I don't have any great solution off the top of my head, but I'd be
inclined to bundle stride in with placement. TTBOMK (from having
looked at radv), buffers shared cross-GPU also need to be allocated
from a separate externally-visible memory heap. And at the moment,
lacking placement information at allocation time (at least for EGL
allocations, via DRIImage), that happens via transparent migration at
import time I think. Placement restrictions would probably also
involve communicating base address alignment requirements.

Stride isn't really in the same category as placement and base address
alignment, though.

Placement and base address alignment requirements can apply to all
possible texture layouts, while the concept of stride is specific to
linear layouts.

Also, the starting address of shareable buffers is generally aligned to
at least the CPU page size anyway. Do we know of any cases requiring
higher alignment than that, and if so, which address space does the
requirement apply to?

Only tiling modes, as Marek mentioned.
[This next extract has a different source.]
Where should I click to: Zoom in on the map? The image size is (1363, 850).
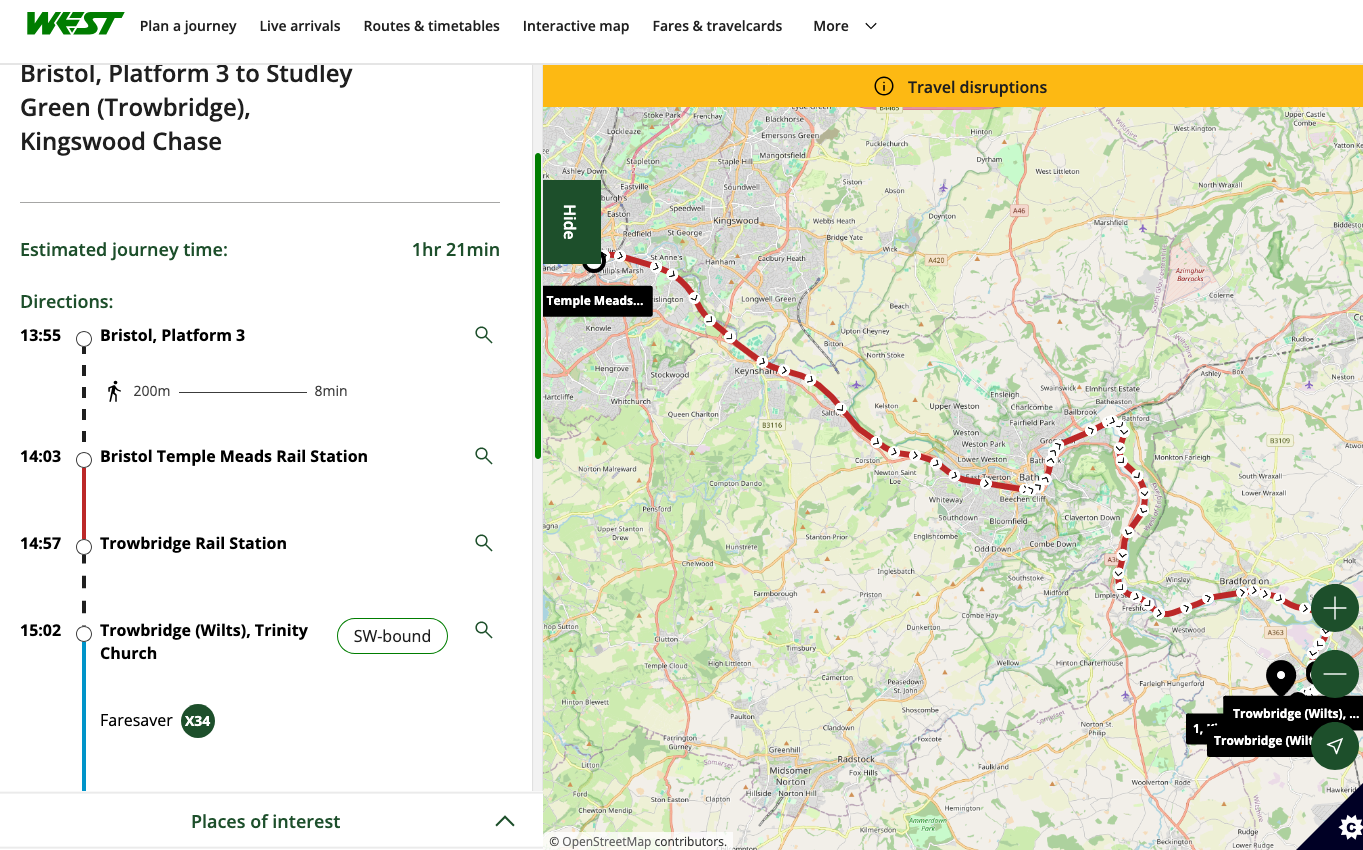(x=1334, y=608)
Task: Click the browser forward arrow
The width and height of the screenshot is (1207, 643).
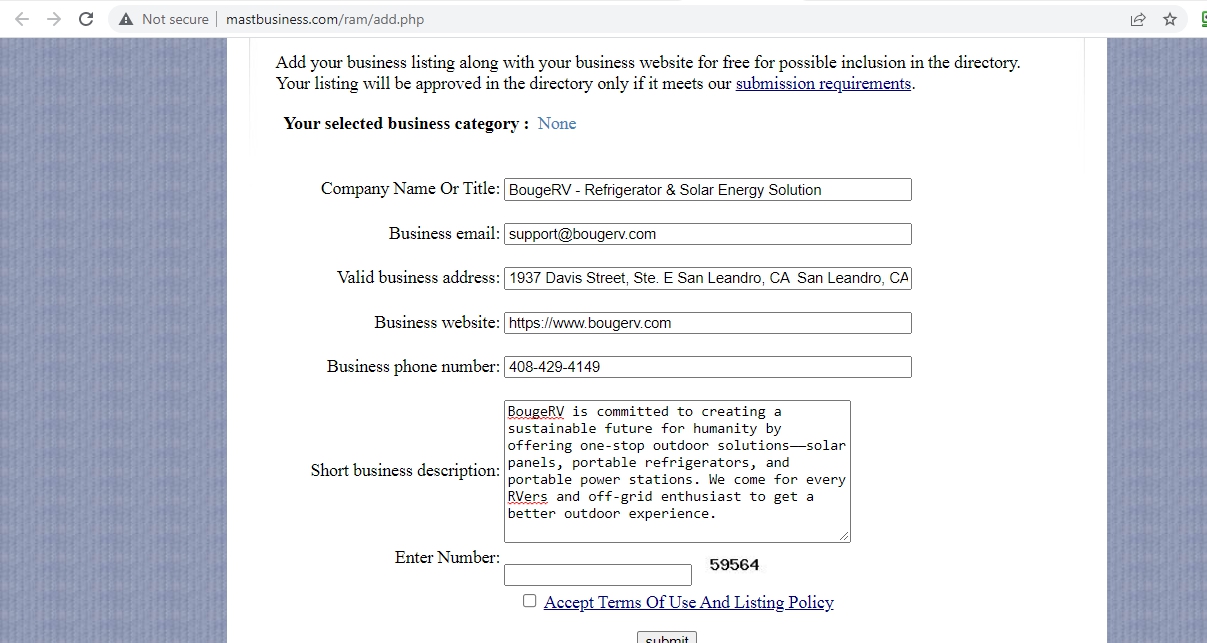Action: pos(54,19)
We don't do tiling shares across different GPUs right now.

Maybe we can do it in the future with gfx9 GPUs. But then the alignment requirements should be known on both sides based on the tiling mode anyway -- if they even apply for non-VRAM textures.
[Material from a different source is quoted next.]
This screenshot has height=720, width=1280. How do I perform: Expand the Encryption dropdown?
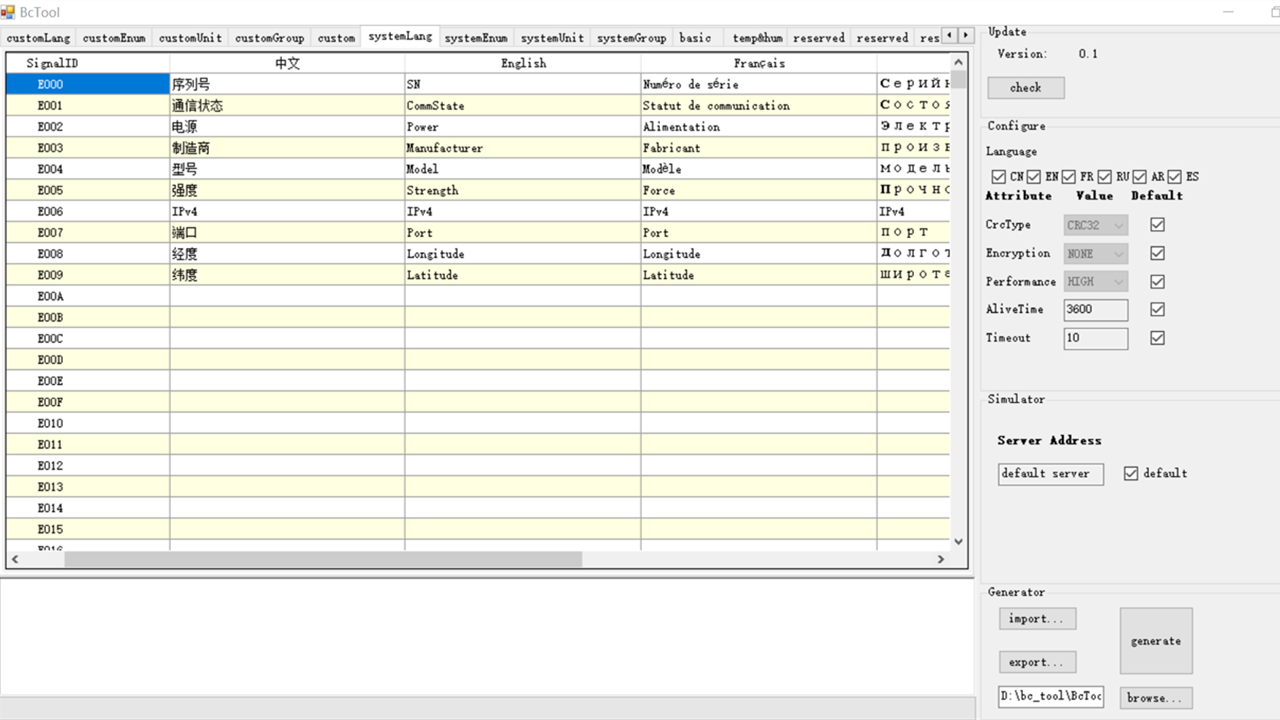coord(1096,254)
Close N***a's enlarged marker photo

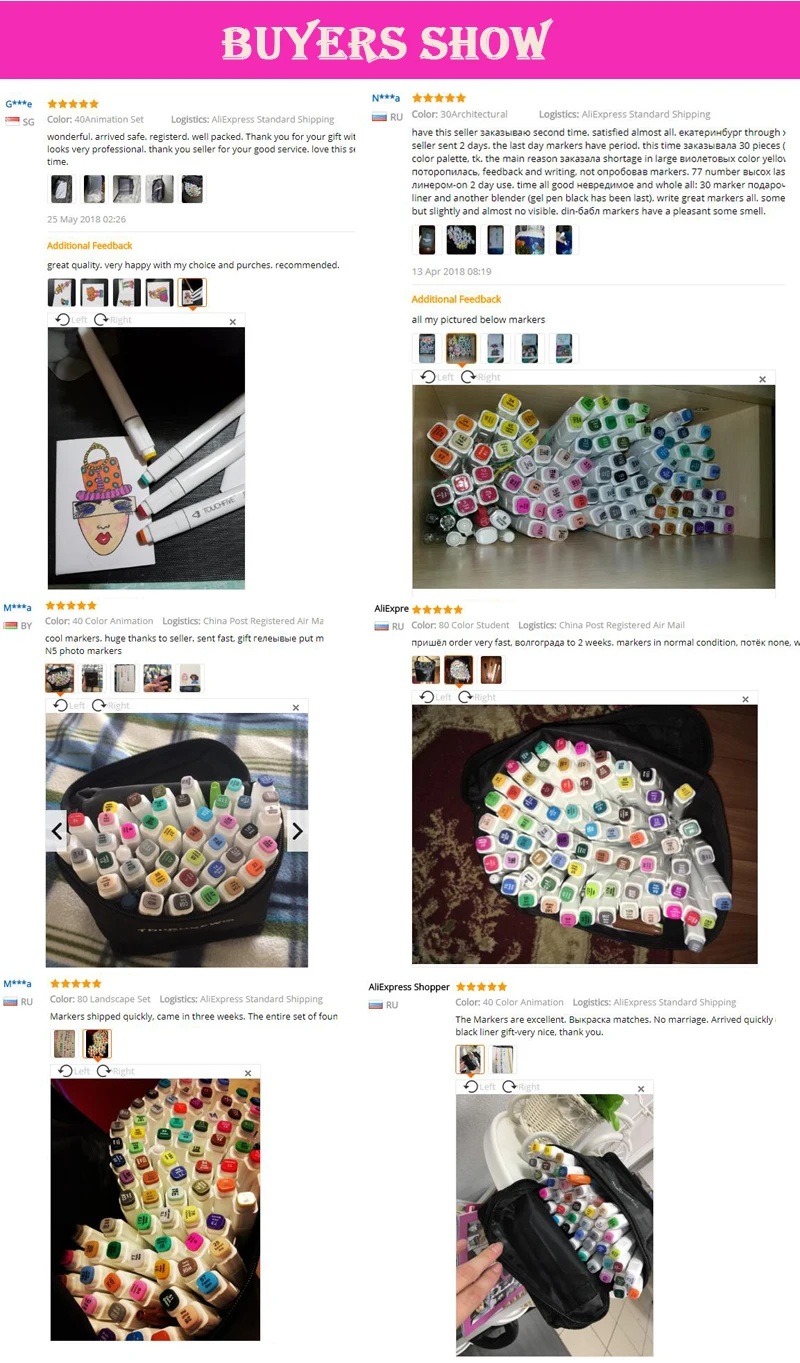[762, 379]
Given that, I'm fairly inclined to punt those until we have the grand
glorious allocator, rather than trying to add it to EGL/GBM
separately. The modifiers stuff was a fairly obvious augmentation -
EGL already had no-modifier format import but no query as to which
formats it would accept, and modifiers are a logical extension of
format - but adding the other restrictions is a bigger step forward.

Perhaps a third option would be to encode the required pitch_in_bytes
alignment as part of the modifier?

So DRI3GetSupportedModifiers would return DRM_FORMAT_MOD_LINEAR_256B
when the display GPU is a Raven Ridge.

More generally, we could say that fourcc_mod_code(NONE, k) means that
the pitch_in_bytes has to be a multiple of 2**k for e.g. k <= 31. Or if
you prefer, we could have a stride requirement in elements or pixels
instead of bytes.

Interesting idea. FWIW, I suspect we'd need to support specifying the
requirement in both bytes or pixels, since one or the other alone may
not be sufficient to describe the constraints of all hardware.

From what I've seen, modifiers are always specified together with one specific format, so the bytes-per-pixel are always known, so I don't think we need both. Specifying it in bytes is a bit more natural for our hardware, that's all.

Cheers,
Nicolai
--
Lerne, wie die Welt wirklich ist,
Aber vergiss niemals, wie sie sein sollte.